WHAT YOU HAVE TO DO - Format the material below as a Markdown table with two columns, "Row" and "Line". Give each line of the material its own numbered row and omit blank lines.

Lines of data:
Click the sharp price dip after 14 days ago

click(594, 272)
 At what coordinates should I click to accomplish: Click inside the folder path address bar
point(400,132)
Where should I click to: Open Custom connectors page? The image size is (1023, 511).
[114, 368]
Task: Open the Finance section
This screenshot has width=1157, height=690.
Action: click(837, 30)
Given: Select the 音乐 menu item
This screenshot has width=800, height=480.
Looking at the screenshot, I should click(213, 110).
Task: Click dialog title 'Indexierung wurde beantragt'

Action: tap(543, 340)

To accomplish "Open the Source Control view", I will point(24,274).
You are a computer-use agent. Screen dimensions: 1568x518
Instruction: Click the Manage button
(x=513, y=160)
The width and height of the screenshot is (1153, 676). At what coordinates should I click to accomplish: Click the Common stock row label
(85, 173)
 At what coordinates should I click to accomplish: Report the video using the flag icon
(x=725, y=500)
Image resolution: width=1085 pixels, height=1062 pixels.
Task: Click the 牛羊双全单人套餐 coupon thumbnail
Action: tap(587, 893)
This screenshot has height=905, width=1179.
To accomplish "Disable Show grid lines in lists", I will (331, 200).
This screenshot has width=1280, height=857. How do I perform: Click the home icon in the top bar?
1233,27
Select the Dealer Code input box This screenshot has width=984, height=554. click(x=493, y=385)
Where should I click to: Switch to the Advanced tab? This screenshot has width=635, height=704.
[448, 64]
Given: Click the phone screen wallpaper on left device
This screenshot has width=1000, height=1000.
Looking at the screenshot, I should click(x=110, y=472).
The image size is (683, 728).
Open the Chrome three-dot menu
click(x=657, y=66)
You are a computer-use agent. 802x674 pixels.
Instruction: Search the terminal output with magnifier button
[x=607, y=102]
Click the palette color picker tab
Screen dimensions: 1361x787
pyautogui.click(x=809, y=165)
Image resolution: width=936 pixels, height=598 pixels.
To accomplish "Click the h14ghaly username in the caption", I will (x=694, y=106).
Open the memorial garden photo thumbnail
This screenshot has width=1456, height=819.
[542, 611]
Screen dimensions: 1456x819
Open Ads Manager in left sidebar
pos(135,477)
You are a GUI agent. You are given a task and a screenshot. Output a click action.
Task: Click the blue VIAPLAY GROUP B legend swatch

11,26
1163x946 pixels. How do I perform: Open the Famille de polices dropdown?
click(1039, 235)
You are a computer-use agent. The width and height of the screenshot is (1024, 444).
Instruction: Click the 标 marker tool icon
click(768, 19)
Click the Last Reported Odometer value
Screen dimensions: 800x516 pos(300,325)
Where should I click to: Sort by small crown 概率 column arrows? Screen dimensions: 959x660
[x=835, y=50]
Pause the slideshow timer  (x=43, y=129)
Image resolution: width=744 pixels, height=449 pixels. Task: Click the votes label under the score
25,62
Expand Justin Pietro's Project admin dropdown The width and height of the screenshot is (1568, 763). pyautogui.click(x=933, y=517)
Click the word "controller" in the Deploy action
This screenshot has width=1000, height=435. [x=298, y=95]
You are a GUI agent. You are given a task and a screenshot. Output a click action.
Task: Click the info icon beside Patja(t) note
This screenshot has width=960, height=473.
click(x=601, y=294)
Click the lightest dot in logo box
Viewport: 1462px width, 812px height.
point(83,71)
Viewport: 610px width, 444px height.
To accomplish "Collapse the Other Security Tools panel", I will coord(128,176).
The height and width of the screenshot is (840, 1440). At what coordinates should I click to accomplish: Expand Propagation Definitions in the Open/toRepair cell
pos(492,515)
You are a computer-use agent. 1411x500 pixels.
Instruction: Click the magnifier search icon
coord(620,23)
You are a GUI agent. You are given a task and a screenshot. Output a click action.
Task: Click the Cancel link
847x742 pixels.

TASK RESPONSE -
| Row | Line |
|---|---|
| 1 | Click the sharp price dip after 14 days ago |
| 2 | click(594, 272) |
| 3 |  At what coordinates should I click to accomplish: Click inside the folder path address bar |
| 4 | point(400,132) |
| 5 | Where should I click to: Open Custom connectors page? The image size is (1023, 511). |
| 6 | [114, 368] |
| 7 | Task: Open the Finance section |
| 8 | This screenshot has width=1157, height=690. |
| 9 | Action: click(837, 30) |
| 10 | Given: Select the 音乐 menu item |
| 11 | This screenshot has width=800, height=480. |
| 12 | Looking at the screenshot, I should click(213, 110). |
| 13 | Task: Click dialog title 'Indexierung wurde beantragt' |
| 14 | Action: tap(543, 340) |
| 15 | To accomplish "Open the Source Control view", I will point(24,274). |
| 16 | You are a computer-use agent. Screen dimensions: 1568x518 |
| 17 | Instruction: Click the Manage button |
| 18 | (x=513, y=160) |
| 19 | The width and height of the screenshot is (1153, 676). At what coordinates should I click to accomplish: Click the Common stock row label |
| 20 | (85, 173) |
| 21 |  At what coordinates should I click to accomplish: Report the video using the flag icon |
| 22 | (x=725, y=500) |
| 23 | Image resolution: width=1085 pixels, height=1062 pixels. |
| 24 | Task: Click the 牛羊双全单人套餐 coupon thumbnail |
| 25 | Action: tap(587, 893) |
| 26 | This screenshot has height=905, width=1179. |
| 27 | To accomplish "Disable Show grid lines in lists", I will (331, 200). |
| 28 | This screenshot has width=1280, height=857. How do I perform: Click the home icon in the top bar? |
| 29 | 1233,27 |
| 30 | Select the Dealer Code input box This screenshot has width=984, height=554. click(x=493, y=385) |
| 31 | Where should I click to: Switch to the Advanced tab? This screenshot has width=635, height=704. |
| 32 | [448, 64] |
| 33 | Given: Click the phone screen wallpaper on left device |
| 34 | This screenshot has width=1000, height=1000. |
| 35 | Looking at the screenshot, I should click(x=110, y=472). |
| 36 | The image size is (683, 728). |
| 37 | Open the Chrome three-dot menu |
| 38 | click(x=657, y=66) |
| 39 | You are a computer-use agent. 802x674 pixels. |
| 40 | Instruction: Search the terminal output with magnifier button |
| 41 | [x=607, y=102] |
| 42 | Click the palette color picker tab |
| 43 | Screen dimensions: 1361x787 |
| 44 | pyautogui.click(x=809, y=165) |
| 45 | Image resolution: width=936 pixels, height=598 pixels. |
| 46 | To accomplish "Click the h14ghaly username in the caption", I will (x=694, y=106). |
| 47 | Open the memorial garden photo thumbnail |
| 48 | This screenshot has width=1456, height=819. |
| 49 | [542, 611] |
| 50 | Screen dimensions: 1456x819 |
| 51 | Open Ads Manager in left sidebar |
| 52 | pos(135,477) |
| 53 | You are a GUI agent. You are given a task and a screenshot. Output a click action. |
| 54 | Task: Click the blue VIAPLAY GROUP B legend swatch |
| 55 | 11,26 |
| 56 | 1163x946 pixels. How do I perform: Open the Famille de polices dropdown? |
| 57 | click(1039, 235) |
| 58 | You are a computer-use agent. The width and height of the screenshot is (1024, 444). |
| 59 | Instruction: Click the 标 marker tool icon |
| 60 | click(768, 19) |
| 61 | Click the Last Reported Odometer value |
| 62 | Screen dimensions: 800x516 pos(300,325) |
| 63 | Where should I click to: Sort by small crown 概率 column arrows? Screen dimensions: 959x660 |
| 64 | [x=835, y=50] |
| 65 | Pause the slideshow timer  (x=43, y=129) |
| 66 | Image resolution: width=744 pixels, height=449 pixels. Task: Click the votes label under the score |
| 67 | 25,62 |
| 68 | Expand Justin Pietro's Project admin dropdown The width and height of the screenshot is (1568, 763). pyautogui.click(x=933, y=517) |
| 69 | Click the word "controller" in the Deploy action |
| 70 | This screenshot has width=1000, height=435. [x=298, y=95] |
| 71 | You are a GUI agent. You are given a task and a screenshot. Output a click action. |
| 72 | Task: Click the info icon beside Patja(t) note |
| 73 | This screenshot has width=960, height=473. |
| 74 | click(x=601, y=294) |
| 75 | Click the lightest dot in logo box |
| 76 | Viewport: 1462px width, 812px height. |
| 77 | point(83,71) |
| 78 | Viewport: 610px width, 444px height. |
| 79 | To accomplish "Collapse the Other Security Tools panel", I will coord(128,176). |
| 80 | The height and width of the screenshot is (840, 1440). At what coordinates should I click to accomplish: Expand Propagation Definitions in the Open/toRepair cell |
| 81 | pos(492,515) |
| 82 | You are a computer-use agent. 1411x500 pixels. |
| 83 | Instruction: Click the magnifier search icon |
| 84 | coord(620,23) |
| 85 | You are a GUI agent. You are given a task and a screenshot. Output a click action. |
| 86 | Task: Click the Cancel link |
| 87 | 847x742 pixels. |